Oil/Gas/Gas company wants to remove trees in easement
Having just been through a wildfire in Black Forest, Colorado, I'm a bit protective of the remaining live trees on my property. Yesterday, a fellow from Plains All American came to the house to tell me that there were trees that would be removed from my property as they were encroaching on an easement granted to them in 1966. There are three gas pipelines on my property that run through this easement, but Plains All American has not interacted with us in any way since we purchased and began living here in 1988. I had a discussion with the employee, expressing my unhappiness about the removal of the trees. Today, I received a telephone call from the attorney for the company, and he said that the trees were going to come down, and that he wanted to discuss compensation. Of course, I would prefer that the trees NOT come down.
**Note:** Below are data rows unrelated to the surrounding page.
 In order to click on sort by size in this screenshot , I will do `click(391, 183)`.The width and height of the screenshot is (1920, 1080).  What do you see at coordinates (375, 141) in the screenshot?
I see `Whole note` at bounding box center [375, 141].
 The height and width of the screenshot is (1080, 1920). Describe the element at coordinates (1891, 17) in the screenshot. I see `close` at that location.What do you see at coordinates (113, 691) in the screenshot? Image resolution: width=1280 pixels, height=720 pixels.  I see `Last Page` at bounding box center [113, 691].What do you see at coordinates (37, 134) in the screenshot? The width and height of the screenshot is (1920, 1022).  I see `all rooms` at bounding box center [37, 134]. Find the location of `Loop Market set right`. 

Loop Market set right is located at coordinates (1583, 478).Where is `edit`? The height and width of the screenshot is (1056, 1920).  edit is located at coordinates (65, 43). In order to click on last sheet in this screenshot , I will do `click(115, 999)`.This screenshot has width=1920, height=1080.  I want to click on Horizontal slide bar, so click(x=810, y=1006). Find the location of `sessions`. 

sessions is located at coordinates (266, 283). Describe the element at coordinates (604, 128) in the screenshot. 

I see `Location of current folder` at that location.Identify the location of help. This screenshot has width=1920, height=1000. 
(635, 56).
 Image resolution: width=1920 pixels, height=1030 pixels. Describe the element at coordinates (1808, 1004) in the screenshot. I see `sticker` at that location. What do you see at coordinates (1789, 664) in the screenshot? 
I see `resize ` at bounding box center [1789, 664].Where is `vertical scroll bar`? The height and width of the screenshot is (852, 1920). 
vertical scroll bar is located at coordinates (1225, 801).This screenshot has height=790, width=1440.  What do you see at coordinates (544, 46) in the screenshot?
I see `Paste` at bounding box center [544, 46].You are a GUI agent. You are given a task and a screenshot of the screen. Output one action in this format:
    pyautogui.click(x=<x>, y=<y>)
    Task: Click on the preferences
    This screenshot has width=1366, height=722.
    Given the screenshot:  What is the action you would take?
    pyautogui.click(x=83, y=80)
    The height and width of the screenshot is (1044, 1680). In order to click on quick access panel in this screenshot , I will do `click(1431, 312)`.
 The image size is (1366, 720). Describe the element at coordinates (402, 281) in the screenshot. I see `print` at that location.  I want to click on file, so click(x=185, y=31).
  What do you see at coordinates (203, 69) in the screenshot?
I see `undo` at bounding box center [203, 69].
So far, they have given me a copy of the "Right of Way Contract" signed by previous owners of the land in 1966. Unfortunately, the previous owners granted a blanket easement to the property, which, as far as I know, grants the gas company the right to maintain and protect their interest.I'm wondering, though, if their right to maintain and protect their easement has been estopped by their inactivity for 25 years.(Note that a different gas company did come through the easement within the last 10 years, putting in a new line. At that time, they trimmed some branches but removed no trees. We tried to fight that and lost.)As a last resort, how do I place a value on a 25+ year, perfectly healthy tree? I'm quite disappointed, as we are dealing with the loss of many trees in the fire, and the ones the gas company wants to remove are healthy and beautiful. Thanks in advance.
You are in a difficult position. The easement is perpetual and the courts look at this as if you were fully and completely aware of the easement, the rights, responsibilities and possibilities for as long as you own the property...which we are not.
Because the easement was filed of record (make sure that it was filed of record prior to your ownership of the property) you were on "constructive" notice of the easements existence. In some cases the oil and gas company will slow down if it appears you are willing to fight the removal of the trees.
Make them prove the encroachment - legally speaking; where is the encroachment, how is encroachment defined, and exactly why/how are the trees encroaching. I would have an attorney fight this battle for you since the battle is going to be a highly technical fight.
I doubt very much that they have or could possibly answer those questions based on the document you have. Make them prove their points, make them show the foundation for their rights. I've used an attorney in Denver named Sarah Sorum at Bjork, Lindley, and Little for oil and gas issues in the past. Give her a call and see if she can help or refer you to someone.